Chào các bạn! Vì nhiều lý do từ nay Truyen2U chính thức đổi tên là Truyen247.Pro. Mong các bạn tiếp tục ủng hộ truy cập tên miền mới này nhé! Mãi yêu... ♥

R-R26: Putus Harapan

UNTUK kesekian kalinya, Regha memijat pelipisnya karena keramaian yang membuat otaknya terasa ingin pecah. Kebisingan di Mall sangat menganggu, karena Zion dirinya harus terjebak di sini. Mengikuti cowok itu untuk bermain di Timezone. Zion memang sudah tidak waras!

Zion memaksa dirinya dan Arven untuk mau menemaninya jalan-jalan karena kegabutan cowok itu. Hari sabtu ini Regha benar-benar merasa sial. Lebih sial karena dia punya teman spesies macam Zion.

Di sebelahnya, Arven tampak tenang duduk sambil membaca buku di pangkuan, dia terlihat tidak terganggu sama sekali dengan suasana yang ramai.

"Shit!!" Entah ke berapa kali Regha mendengar Zion yang mengumpat karena permainan yang sedang dia mainkan. Bola yang seharusnya jatuh ke dalam lubang kata bonus. Tetapi seketika meleset dan terjatuh di lubang angka sepuluh.

"Lo emang lagi sial, Yon," ucap Regha semakin merasa pusing karena sifat kekanak-kanakkan Zion. "Udahlah gak usah main permainan itu lagi."

"Ah... berisik lo!" Kesal Zion karena dia mencoba kembali permainan itu, namun lagi-lagi bola itu tidak masuk tepat sasaran. "Argghh... bolanya kenapa sih sama gue. Dendam banget kayaknya."
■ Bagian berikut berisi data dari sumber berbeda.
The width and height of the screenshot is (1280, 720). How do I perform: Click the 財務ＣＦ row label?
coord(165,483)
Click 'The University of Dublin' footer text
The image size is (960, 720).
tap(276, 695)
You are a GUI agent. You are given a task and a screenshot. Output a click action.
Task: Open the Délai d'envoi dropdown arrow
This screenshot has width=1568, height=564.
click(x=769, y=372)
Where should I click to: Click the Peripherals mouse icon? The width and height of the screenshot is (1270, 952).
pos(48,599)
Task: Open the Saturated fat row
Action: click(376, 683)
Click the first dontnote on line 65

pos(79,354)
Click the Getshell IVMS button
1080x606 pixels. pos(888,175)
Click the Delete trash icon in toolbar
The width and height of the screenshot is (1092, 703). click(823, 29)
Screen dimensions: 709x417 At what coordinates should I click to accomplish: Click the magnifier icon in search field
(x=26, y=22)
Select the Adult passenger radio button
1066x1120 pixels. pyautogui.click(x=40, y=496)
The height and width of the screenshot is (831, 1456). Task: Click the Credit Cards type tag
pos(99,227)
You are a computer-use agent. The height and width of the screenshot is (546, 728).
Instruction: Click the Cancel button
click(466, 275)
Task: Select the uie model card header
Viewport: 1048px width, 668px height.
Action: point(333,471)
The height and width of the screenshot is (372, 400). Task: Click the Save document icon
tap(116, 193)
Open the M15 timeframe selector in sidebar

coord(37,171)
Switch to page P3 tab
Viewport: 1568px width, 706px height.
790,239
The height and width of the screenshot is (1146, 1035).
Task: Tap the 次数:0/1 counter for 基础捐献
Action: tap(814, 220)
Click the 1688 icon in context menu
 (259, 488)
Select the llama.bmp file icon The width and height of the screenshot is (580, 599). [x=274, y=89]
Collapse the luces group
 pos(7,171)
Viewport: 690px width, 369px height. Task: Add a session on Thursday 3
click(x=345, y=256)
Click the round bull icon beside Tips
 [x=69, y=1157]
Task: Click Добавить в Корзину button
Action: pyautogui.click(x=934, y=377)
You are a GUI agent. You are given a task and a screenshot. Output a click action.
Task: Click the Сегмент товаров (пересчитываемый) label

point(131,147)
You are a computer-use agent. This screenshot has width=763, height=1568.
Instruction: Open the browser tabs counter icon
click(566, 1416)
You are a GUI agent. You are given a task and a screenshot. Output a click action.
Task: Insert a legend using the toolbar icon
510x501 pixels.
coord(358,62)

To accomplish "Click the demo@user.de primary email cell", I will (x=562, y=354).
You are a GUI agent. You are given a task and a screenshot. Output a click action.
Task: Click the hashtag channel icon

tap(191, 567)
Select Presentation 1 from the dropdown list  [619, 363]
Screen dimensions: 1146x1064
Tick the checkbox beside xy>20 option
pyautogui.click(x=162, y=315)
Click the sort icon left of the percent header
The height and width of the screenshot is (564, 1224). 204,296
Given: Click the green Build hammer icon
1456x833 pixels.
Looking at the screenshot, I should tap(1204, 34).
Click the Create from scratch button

"Tau ah... Yon, kepala gue pusing denger lo yang marah-marah melulu." Arven mendadak berdiri, menutup buku tebalnya. "Mending gue ke toko buku dibanding ngeliat lo yang makin gila."

Karena ucapan Arven gerakan Zion terhenti saat ingin menggesek kartu di mesin permainan. "Lo berdua nggak seru banget!"

"Kita berdua nggak suka tempat rame kayak gini, Yon," ujar Regha kemudian ikut berdiri dari kursi yang sudah satu jam dia duduki.

Zion menghela napas lelah, dua temannya ini sepertinya memang harus dibiasakan untuk datang ke tempat ramai. Kalau mereka berdua selalu begitu terus, hidupnya tidak akan pernah seru dan monoton.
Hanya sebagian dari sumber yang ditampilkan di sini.